Russian President Vladimir Putin ordered strikes against Ukraine’s civilian infrastructure following a blast that took down part of a critical Crimean bridge on 8 October. The attack on the Kerch Strait Bridge, a 12-mile span that links Russia to Crimea, the Black Sea Peninsula that Russia annexed from Ukraine in 2014, was carried out early on Saturday right after Putin’s 70th birthday the previous day. He inaugurated the bridge in 2018 by personally driving a truck across it. On Sunday he called the blast “a terrorist act” plotted by Ukraine’s special services.

“As a result of the massive rocket fire in Kyiv, facades, roofs and interior elements of a number of cultural and educational institutions were damaged,” Tkachenko wrote in a Facebook post on Monday, listing institutions ranging from the Taras Shevchenko Kyiv National University to the National Philharmonic and the Museum of the Ukrainian Revolution of 1917-21.

Tkachenko says that windows have been broken in the Khanenko Art Museum, the T. Shevchenko Museum, the Kyiv Art Gallery, the National Research and Restoration Center, the Memorial Museum-apartment of Mykola Bazhan and Pavel Tychyna, the National Natural Science Museum of the National Academy of Sciences of Ukraine, and the Museum of the History of the City of Kyiv. Residential buildings, which he describes as “architectural monuments of the 19th century”, were also damaged.

In an address to the nation on Monday night, Ukrainian President Volodymyr Zelensky said that Russia was deliberately targeting cultural sites at the heart of Ukrainian identity.

“The crossroads in Kyiv where I stand. The crossroads of Volodymyrska Street and Shevchenko Boulevard. That’s the target,” said Zelensky. “And right behind me there is a playground in Shevchenko Park, which also became a target for a Russian missile. But it is not just in Shevchenko Park. It is on one of the main museum streets of Kyiv. In particular, the Khanenko Art Museum was damaged by this attack by terrorists.”

However, Russia’s Ministry of Defence claims that its missiles targeted “objects of military management, communications and energy”.

Zelensky vowed that the country “will restore everything” and that “Kyiv will also survive this onslaught of terrorists who have no history, no tradition, no culture.” First Lady Olena Zelenska tweeted a viral video of Ukrainians singing while sheltering in a Kyiv subway station during Monday’s assault.

“They are trying to intimidate and break us—but Ukrainians sing,” wrote Zelenska. “Truth is on the side of our nation. Ukrainians are not afraid, they know: [the] enemy is mad because we are winning.”

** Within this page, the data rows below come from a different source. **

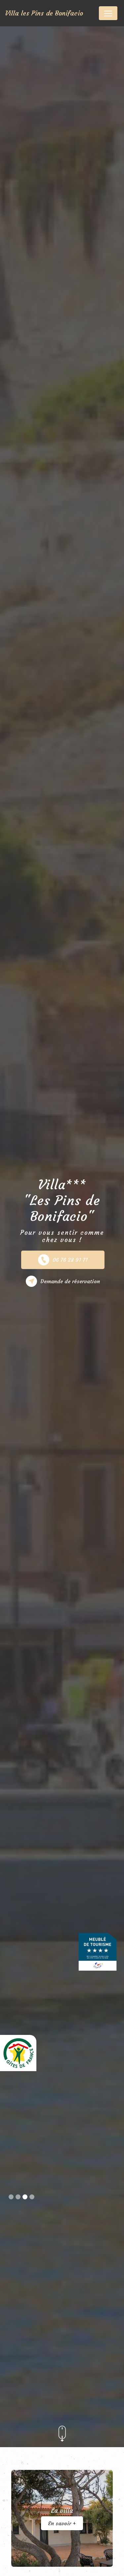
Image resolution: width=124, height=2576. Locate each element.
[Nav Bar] (108, 13)
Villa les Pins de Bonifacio (44, 13)
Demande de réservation (70, 1281)
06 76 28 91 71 (70, 1260)
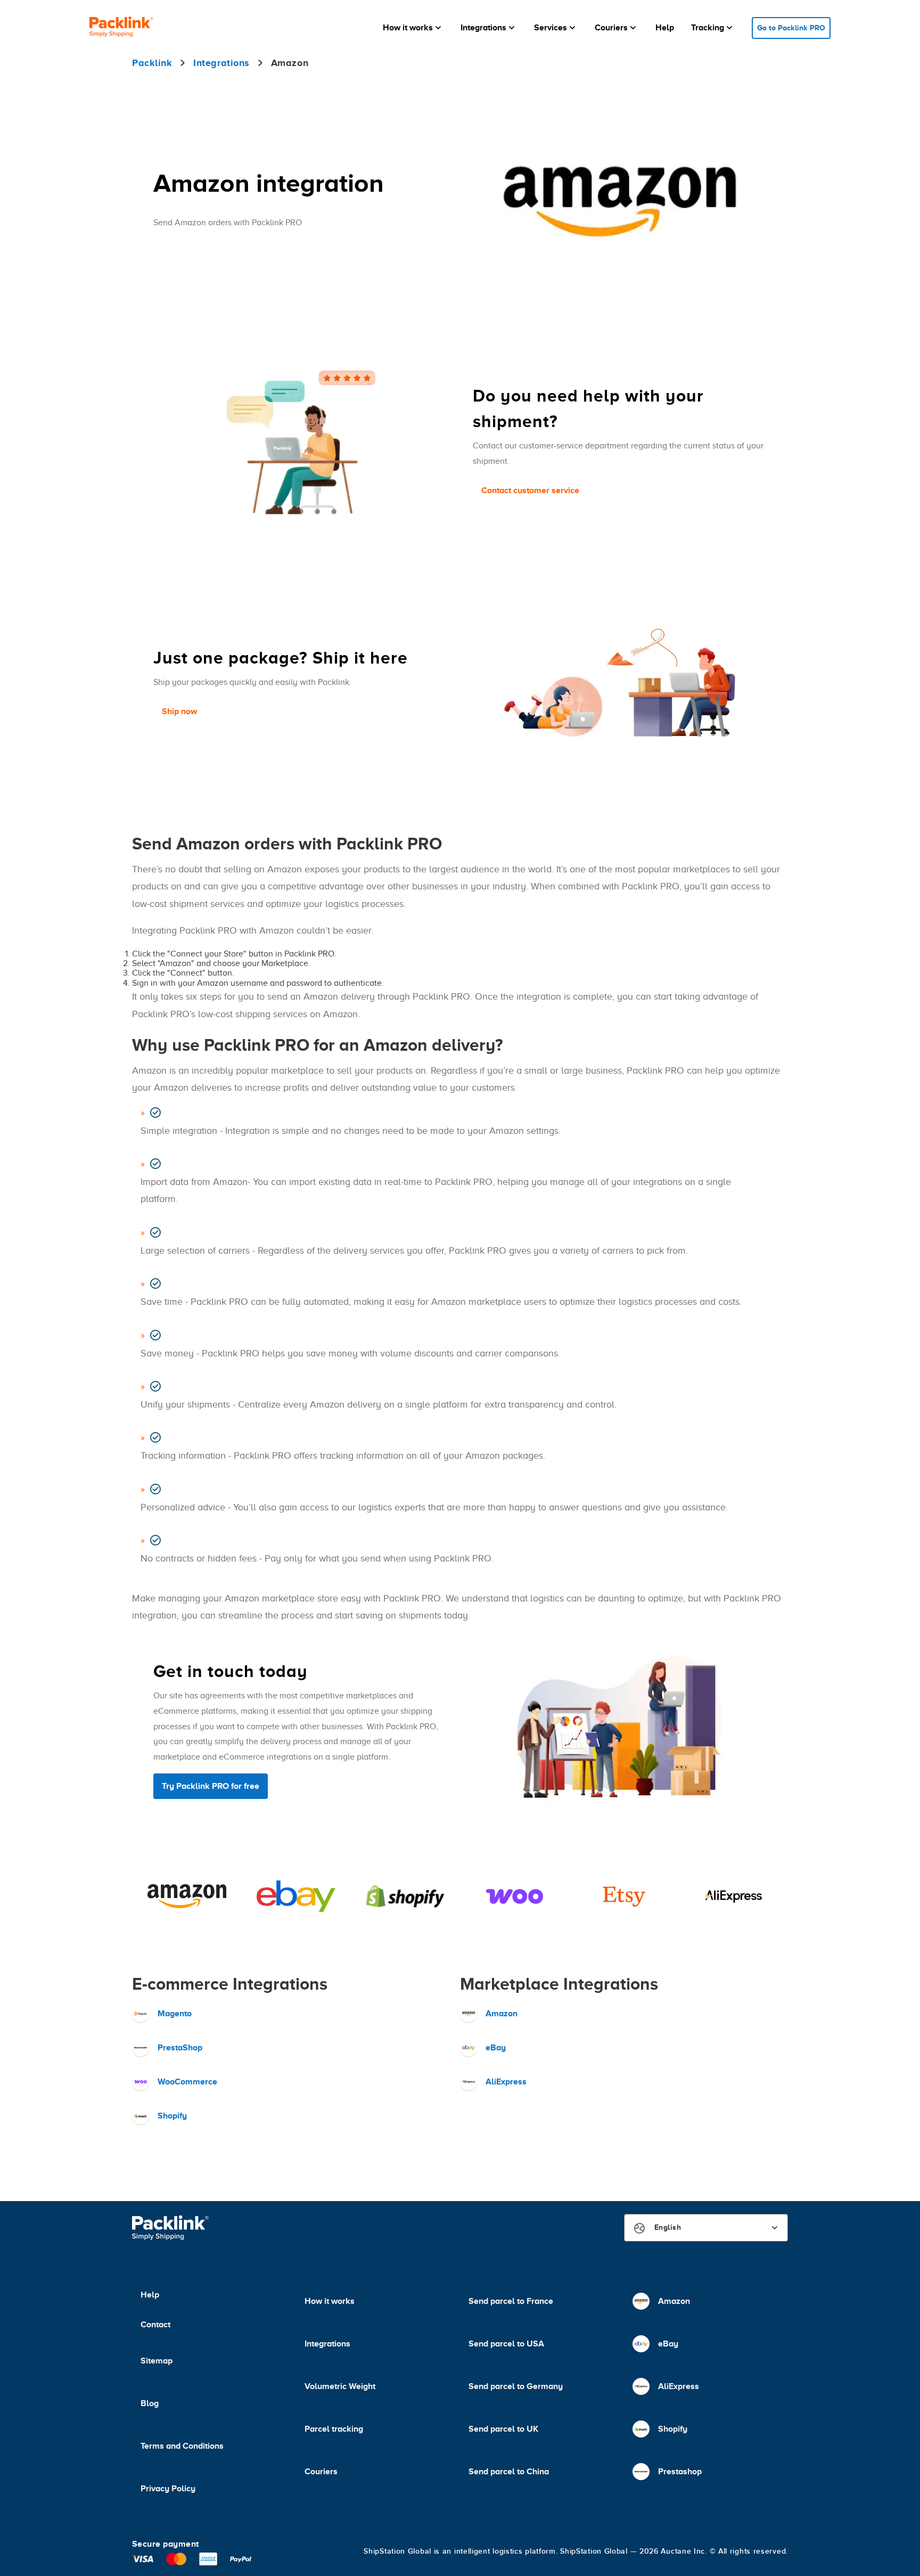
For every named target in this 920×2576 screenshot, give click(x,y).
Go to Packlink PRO (791, 27)
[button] (413, 27)
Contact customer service (530, 490)
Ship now (179, 711)
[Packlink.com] (121, 28)
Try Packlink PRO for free (210, 1786)
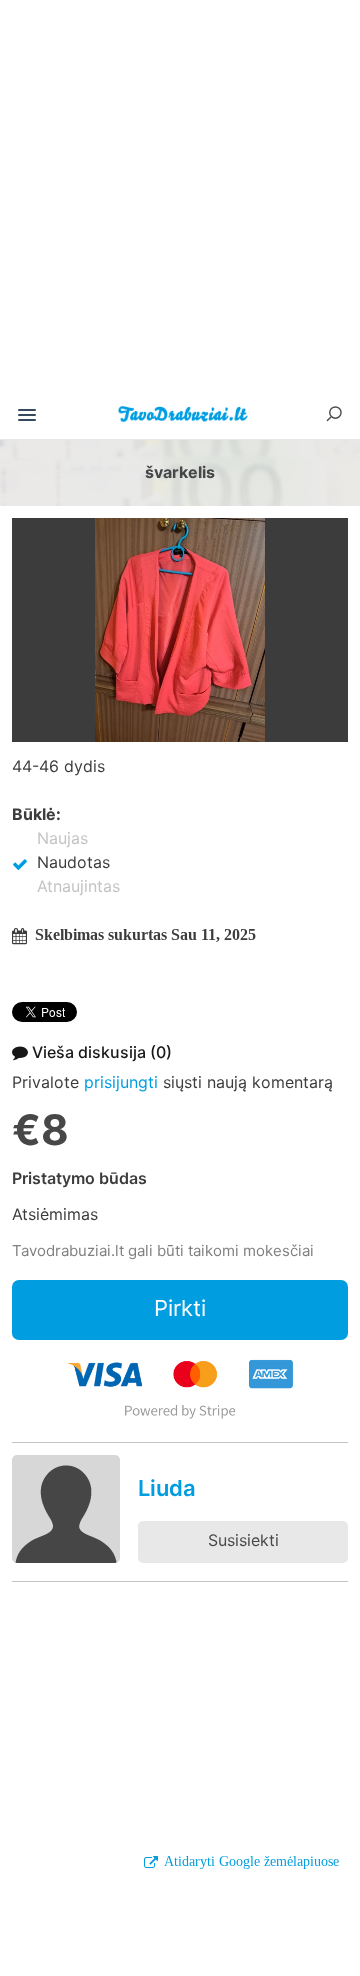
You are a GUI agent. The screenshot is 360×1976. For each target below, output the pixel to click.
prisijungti (121, 1082)
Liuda (167, 1488)
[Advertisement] (180, 204)
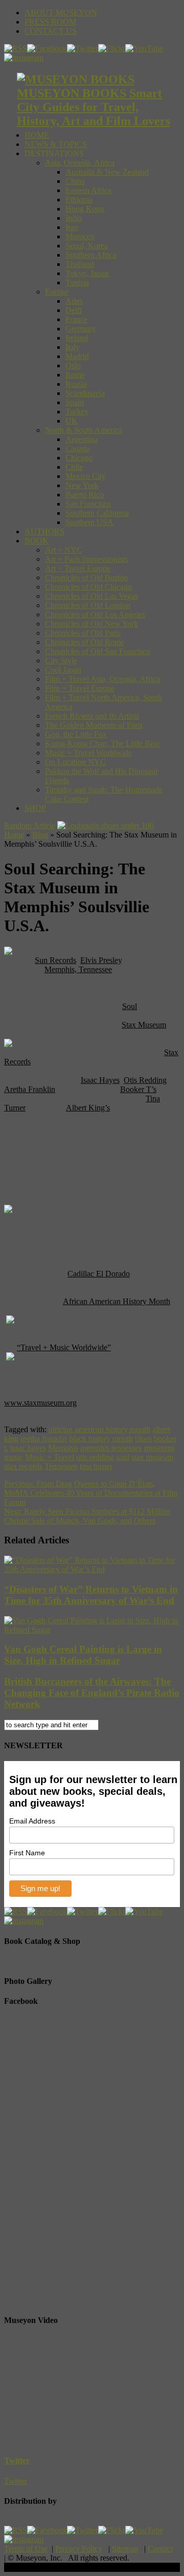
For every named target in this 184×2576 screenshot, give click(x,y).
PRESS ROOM (50, 21)
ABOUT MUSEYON (61, 12)
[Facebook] (47, 48)
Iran (71, 227)
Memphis (63, 1447)
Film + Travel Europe (79, 688)
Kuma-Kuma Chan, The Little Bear (102, 743)
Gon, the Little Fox (76, 734)
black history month (101, 1438)
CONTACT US (51, 31)
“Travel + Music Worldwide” (64, 1347)
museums (159, 1447)
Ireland (76, 337)
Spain (74, 402)
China (75, 181)
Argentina (81, 439)
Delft (73, 310)
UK (71, 420)
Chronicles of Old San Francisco (97, 651)
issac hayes (28, 1447)
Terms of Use (26, 2548)
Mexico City (85, 476)
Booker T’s (138, 1089)
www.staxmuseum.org (40, 1402)
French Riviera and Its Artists (92, 715)
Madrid (77, 356)
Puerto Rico (84, 494)
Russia (76, 384)
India (73, 218)
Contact (160, 2548)
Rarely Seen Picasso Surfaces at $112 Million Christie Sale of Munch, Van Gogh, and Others (87, 1516)
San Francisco (88, 503)
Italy (72, 347)
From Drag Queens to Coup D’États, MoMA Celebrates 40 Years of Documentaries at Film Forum (90, 1492)
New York (82, 485)
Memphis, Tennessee (78, 969)
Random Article (29, 825)
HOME (37, 135)
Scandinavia (85, 393)
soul (122, 1457)
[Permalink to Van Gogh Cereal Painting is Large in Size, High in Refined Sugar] (92, 1629)
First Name (27, 1853)
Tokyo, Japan (87, 273)
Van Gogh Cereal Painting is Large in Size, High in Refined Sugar (83, 1655)
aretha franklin (43, 1438)
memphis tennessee (111, 1447)
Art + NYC (63, 550)
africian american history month (99, 1429)
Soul (129, 1006)
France (76, 319)
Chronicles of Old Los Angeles (95, 614)
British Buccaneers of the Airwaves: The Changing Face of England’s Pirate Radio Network (91, 1692)
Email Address (32, 1821)
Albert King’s (88, 1107)
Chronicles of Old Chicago (88, 586)
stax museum (152, 1457)
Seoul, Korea (86, 245)
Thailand (79, 264)
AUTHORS (44, 531)
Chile (74, 467)
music (13, 1457)
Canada (77, 448)
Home (14, 834)
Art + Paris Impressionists (86, 559)
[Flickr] (111, 48)
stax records (23, 1466)
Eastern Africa (88, 190)
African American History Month (116, 1301)
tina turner (96, 1466)
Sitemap (125, 2548)
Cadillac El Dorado (98, 1273)
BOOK (37, 540)
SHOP (35, 808)
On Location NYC (75, 762)
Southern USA (89, 522)
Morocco (80, 236)
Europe (56, 291)
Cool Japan (63, 669)
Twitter (17, 2460)
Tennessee (61, 1466)
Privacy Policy (78, 2548)
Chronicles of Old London (87, 605)
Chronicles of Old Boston (86, 577)
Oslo (73, 365)
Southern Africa (91, 254)
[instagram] (23, 57)
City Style (61, 660)
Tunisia (77, 282)
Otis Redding (145, 1080)
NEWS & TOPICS (56, 144)
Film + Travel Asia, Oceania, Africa (102, 679)
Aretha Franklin (29, 1089)
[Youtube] (144, 48)
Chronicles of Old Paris (83, 633)
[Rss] (15, 48)
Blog (40, 834)
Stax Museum (144, 1024)
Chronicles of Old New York (91, 623)
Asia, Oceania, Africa (79, 162)
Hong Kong (84, 208)
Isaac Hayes (100, 1080)
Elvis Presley (101, 960)
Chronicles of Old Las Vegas (91, 596)
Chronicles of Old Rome (84, 642)
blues (143, 1438)
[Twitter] (82, 48)
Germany (80, 328)
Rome (75, 374)
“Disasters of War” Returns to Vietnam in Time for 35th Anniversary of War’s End (91, 1595)
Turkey (76, 411)
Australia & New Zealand (107, 171)
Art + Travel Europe (77, 568)
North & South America (83, 430)
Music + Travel (49, 1457)
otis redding (95, 1457)
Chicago (79, 457)
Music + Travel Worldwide (88, 752)
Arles (74, 301)
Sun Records (55, 960)
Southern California (97, 513)
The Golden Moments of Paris (94, 725)
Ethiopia (79, 199)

Tkachenko says in his Facebook post that immediate on the ground efforts were made “to minimise the negative consequences of the damage” and urgent “negotiations with international partners” were held. He added that the country is “working on attracting international funds and aid to overcome the consequences of shelling”.

The culture ministry’s website reported that Tkachenko is calling for a meeting of the culture ministers of G7 countries “regarding the strengthening of sanctions against Russia and the strengthening of support for Ukraine”.